__RECORDED INFORMATION__.
┌────────
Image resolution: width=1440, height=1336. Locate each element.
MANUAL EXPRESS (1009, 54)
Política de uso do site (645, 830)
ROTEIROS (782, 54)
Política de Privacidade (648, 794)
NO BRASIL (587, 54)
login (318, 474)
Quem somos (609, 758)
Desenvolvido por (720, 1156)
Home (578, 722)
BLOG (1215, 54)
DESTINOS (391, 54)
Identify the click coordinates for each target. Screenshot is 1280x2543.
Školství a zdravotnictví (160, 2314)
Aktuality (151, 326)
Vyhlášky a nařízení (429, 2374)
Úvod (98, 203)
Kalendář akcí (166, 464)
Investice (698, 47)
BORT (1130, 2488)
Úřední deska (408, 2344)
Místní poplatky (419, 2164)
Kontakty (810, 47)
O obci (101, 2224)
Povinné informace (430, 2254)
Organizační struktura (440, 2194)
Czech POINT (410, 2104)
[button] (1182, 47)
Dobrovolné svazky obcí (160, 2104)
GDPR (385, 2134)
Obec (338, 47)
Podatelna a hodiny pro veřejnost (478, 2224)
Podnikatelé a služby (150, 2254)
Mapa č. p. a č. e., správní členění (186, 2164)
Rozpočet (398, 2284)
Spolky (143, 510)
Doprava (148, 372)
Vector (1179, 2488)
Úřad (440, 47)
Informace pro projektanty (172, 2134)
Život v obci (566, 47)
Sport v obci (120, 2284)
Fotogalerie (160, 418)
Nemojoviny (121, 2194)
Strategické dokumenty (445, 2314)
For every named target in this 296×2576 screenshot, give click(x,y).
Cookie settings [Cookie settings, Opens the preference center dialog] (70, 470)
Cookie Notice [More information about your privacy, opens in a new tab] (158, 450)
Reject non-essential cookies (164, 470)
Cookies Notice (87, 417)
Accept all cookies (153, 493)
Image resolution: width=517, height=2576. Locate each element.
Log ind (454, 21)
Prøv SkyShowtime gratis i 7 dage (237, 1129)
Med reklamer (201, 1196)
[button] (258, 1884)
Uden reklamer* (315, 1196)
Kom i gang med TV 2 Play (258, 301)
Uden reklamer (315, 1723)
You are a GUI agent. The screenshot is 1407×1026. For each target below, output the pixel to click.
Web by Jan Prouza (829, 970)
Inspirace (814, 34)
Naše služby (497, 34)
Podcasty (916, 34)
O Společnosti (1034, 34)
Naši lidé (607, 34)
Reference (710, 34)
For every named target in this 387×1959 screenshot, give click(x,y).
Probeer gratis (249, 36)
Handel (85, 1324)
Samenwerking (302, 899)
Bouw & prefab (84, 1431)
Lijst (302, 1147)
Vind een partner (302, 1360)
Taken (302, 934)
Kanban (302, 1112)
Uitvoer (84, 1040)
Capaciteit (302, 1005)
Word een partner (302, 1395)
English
└────────
__WHAT THE TASK REQUIRES__. Can you present the lines above as a numbered list, leaving out any blank ones?

__SOLUTION FOR THIS PROBLEM__.
1. Image resolution: width=1440, height=1336. Locate each element.
2. MANUAL EXPRESS (1009, 54)
3. Política de uso do site (645, 830)
4. ROTEIROS (782, 54)
5. Política de Privacidade (648, 794)
6. NO BRASIL (587, 54)
7. login (318, 474)
8. Quem somos (609, 758)
9. Desenvolvido por (720, 1156)
10. Home (578, 722)
11. BLOG (1215, 54)
12. DESTINOS (391, 54)
13. Identify the click coordinates for each target. Screenshot is 1280x2543.
14. Školství a zdravotnictví (160, 2314)
15. Aktuality (151, 326)
16. Vyhlášky a nařízení (429, 2374)
17. Úvod (98, 203)
18. Kalendář akcí (166, 464)
19. Investice (698, 47)
20. BORT (1130, 2488)
21. Úřední deska (408, 2344)
22. Místní poplatky (419, 2164)
23. Kontakty (810, 47)
24. O obci (101, 2224)
25. Povinné informace (430, 2254)
26. Organizační struktura (440, 2194)
27. Czech POINT (410, 2104)
28. [button] (1182, 47)
29. Dobrovolné svazky obcí (160, 2104)
30. GDPR (385, 2134)
31. Obec (338, 47)
32. Podatelna a hodiny pro veřejnost (478, 2224)
33. Podnikatelé a služby (150, 2254)
34. Mapa č. p. a č. e., správní členění (186, 2164)
35. Rozpočet (398, 2284)
36. Spolky (143, 510)
37. Doprava (148, 372)
38. Vector (1179, 2488)
39. Úřad (440, 47)
40. Informace pro projektanty (172, 2134)
41. Život v obci (566, 47)
42. Sport v obci (120, 2284)
43. Fotogalerie (160, 418)
44. Nemojoviny (121, 2194)
45. Strategické dokumenty (445, 2314)
46. For every named target in this 296×2576 screenshot, give click(x,y).
47. Cookie settings [Cookie settings, Opens the preference center dialog] (70, 470)
48. Cookie Notice [More information about your privacy, opens in a new tab] (158, 450)
49. Reject non-essential cookies (164, 470)
50. Cookies Notice (87, 417)
51. Accept all cookies (153, 493)
52. Image resolution: width=517, height=2576. Locate each element.
53. Log ind (454, 21)
54. Prøv SkyShowtime gratis i 7 dage (237, 1129)
55. Med reklamer (201, 1196)
56. [button] (258, 1884)
57. Uden reklamer* (315, 1196)
58. Kom i gang med TV 2 Play (258, 301)
59. Uden reklamer (315, 1723)
60. You are a GUI agent. The screenshot is 1407×1026. For each target below, output the pixel to click.
61. Web by Jan Prouza (829, 970)
62. Inspirace (814, 34)
63. Naše služby (497, 34)
64. Podcasty (916, 34)
65. O Společnosti (1034, 34)
66. Naši lidé (607, 34)
67. Reference (710, 34)
68. For every named target in this 387×1959 screenshot, give click(x,y).
69. Probeer gratis (249, 36)
70. Handel (85, 1324)
71. Samenwerking (302, 899)
72. Bouw & prefab (84, 1431)
73. Lijst (302, 1147)
74. Vind een partner (302, 1360)
75. Taken (302, 934)
76. Kanban (302, 1112)
77. Uitvoer (84, 1040)
78. Capaciteit (302, 1005)
79. Word een partner (302, 1395)
80. English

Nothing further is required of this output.